### What the task requires
Could you extract every line of the rows below and reproduce each one word for word?

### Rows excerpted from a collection
※ ※ ※
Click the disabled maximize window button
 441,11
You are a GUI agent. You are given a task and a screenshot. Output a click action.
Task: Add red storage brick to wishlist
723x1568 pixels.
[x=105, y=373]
※ ※ ※
### Task output
Click the disabled maximize window button
 441,11
You are a GUI agent. You are given a task and a screenshot. Output a click action.
Task: Add red storage brick to wishlist
723x1568 pixels.
[x=105, y=373]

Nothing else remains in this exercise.